Electric power

Figure 1. A typical incandescent light bulb. The filament is the thin wire stretched between the vertical contact wires and held up by two other support wires. The electric power is given by the electric current times the voltage drop across the light bulb.

Electric power is a transfer of energy over time (just like un-prefixed power), however, it specifically refers to energy transfer in the form of electricity, sending electric current through conductors.

Power = Current x Voltage

Power tools, vacuum cleaners, and wall chargers all have an "amps" rating on them. The amperage (A) of a normally operating industrial circular saw is 15 A. With this amperage rating, it is possible to determine the total power output of the tool, simply by multiplying the amperage by the voltage of the current it is drawing. For example, running a 15 A circular saw off of a 120 V circuit would lead to a power draw of 1800 watts (W).


Electric power is how fast an electrical component, electric circuit or system uses energy.

  • Power units are the Watt (W), 1 watt is equivalent to 1 Joule/second (J/s).

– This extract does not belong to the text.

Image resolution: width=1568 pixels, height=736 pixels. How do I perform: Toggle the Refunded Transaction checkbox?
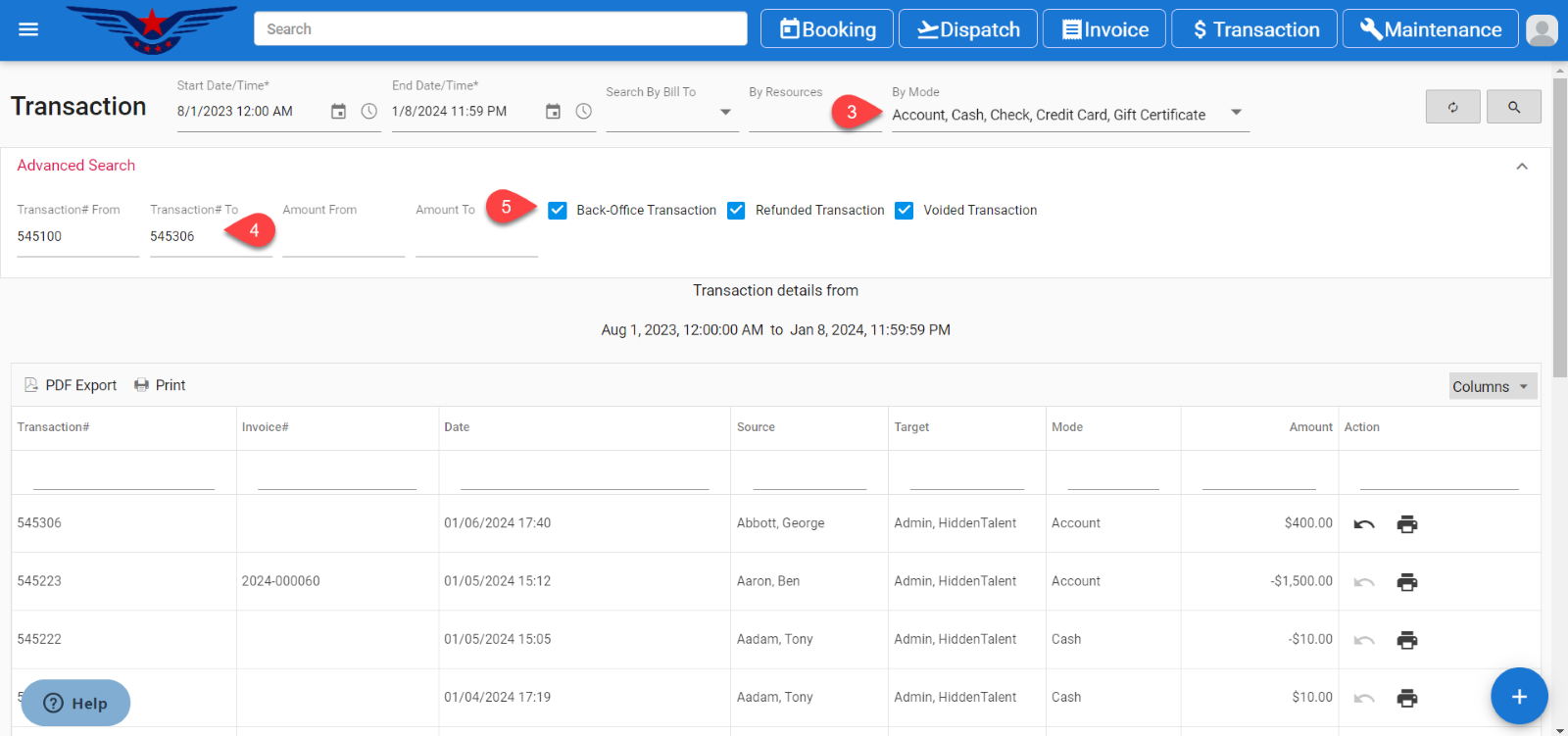point(736,211)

The following relationship emerges between power, current and applied voltage:


Where [math]P[/math] is the power, [math]I[/math] is the circuit current and [math]V[/math] is the voltage change across the component. With the help of Ohm's law the power equation can be manipulated to be put in terms of different variables as described in the table below.[1]

In terms of Formula
circuit current and applied voltage [math]P=IV[/math]
circuit current and circuit resistance [math]P=I^2R[/math]
applied voltage and resistance [math]P=\frac{V^2}{R}[/math]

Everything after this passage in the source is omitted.